[Items from a data source]

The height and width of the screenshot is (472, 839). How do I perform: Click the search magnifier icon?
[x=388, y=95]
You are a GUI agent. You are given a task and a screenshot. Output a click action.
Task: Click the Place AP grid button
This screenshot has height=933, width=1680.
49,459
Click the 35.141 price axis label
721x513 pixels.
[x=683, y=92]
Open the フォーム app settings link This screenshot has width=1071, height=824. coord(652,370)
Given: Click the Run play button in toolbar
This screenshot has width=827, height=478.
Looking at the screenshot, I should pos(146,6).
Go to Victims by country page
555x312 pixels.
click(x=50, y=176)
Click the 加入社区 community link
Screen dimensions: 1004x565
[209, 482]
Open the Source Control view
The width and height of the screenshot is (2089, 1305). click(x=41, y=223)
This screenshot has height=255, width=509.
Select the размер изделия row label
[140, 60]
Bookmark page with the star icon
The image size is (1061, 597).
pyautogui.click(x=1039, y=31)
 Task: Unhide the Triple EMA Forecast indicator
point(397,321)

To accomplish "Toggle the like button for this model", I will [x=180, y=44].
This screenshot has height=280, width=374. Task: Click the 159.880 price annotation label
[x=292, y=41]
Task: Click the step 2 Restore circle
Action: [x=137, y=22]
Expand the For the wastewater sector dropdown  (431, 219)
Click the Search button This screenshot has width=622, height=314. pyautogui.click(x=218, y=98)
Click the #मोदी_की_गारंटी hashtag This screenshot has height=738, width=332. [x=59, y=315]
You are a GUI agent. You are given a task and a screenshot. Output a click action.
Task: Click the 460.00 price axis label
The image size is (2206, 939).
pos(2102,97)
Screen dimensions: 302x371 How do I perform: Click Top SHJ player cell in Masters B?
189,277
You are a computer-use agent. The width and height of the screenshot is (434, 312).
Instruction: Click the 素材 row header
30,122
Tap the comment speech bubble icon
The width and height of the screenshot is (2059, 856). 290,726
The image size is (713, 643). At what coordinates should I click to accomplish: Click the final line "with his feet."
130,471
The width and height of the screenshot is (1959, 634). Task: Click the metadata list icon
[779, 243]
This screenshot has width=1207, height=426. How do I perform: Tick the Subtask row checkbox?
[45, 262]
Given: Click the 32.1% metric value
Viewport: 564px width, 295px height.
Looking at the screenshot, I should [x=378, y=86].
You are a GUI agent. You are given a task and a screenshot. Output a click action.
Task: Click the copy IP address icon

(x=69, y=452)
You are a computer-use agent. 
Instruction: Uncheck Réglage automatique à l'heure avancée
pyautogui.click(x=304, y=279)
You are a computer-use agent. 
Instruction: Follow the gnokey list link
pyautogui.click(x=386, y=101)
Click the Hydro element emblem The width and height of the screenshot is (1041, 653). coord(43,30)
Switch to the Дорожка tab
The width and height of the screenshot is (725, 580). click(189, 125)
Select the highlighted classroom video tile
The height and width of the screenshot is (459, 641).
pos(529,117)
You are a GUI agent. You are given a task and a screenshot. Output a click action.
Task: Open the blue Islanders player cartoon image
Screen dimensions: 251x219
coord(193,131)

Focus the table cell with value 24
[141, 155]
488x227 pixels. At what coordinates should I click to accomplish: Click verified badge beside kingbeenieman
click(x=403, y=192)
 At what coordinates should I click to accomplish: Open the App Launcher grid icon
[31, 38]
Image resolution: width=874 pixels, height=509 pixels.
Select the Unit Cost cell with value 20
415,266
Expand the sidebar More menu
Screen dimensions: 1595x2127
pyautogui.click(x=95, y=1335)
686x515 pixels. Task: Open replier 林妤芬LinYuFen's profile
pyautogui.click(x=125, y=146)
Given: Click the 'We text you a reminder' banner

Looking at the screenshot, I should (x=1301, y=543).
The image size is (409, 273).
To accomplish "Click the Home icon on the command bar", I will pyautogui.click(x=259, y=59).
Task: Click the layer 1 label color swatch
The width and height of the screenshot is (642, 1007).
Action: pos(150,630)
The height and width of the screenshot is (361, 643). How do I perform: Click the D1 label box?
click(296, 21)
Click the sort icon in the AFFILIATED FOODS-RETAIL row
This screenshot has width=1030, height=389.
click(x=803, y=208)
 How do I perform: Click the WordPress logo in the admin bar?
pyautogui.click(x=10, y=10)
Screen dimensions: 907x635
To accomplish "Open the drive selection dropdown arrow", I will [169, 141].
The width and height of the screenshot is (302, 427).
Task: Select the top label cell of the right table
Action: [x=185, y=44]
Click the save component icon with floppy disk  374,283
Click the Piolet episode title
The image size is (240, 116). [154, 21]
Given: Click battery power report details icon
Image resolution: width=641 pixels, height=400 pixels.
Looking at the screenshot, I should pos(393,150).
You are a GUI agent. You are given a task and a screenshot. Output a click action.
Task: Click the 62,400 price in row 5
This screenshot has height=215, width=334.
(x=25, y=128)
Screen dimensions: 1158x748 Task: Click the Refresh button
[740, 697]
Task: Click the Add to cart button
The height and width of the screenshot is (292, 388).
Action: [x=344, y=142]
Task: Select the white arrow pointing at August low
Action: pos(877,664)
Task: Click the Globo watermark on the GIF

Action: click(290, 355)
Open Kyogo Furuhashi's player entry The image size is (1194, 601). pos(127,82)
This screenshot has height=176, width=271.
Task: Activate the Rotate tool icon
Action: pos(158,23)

The problem:
Pull out every line of the records that contains the string "resolution", and copy each one unchanged.

Task output:
Image resolution: width=874 pixels, height=509 pixels.
Image resolution: width=641 pixels, height=400 pixels.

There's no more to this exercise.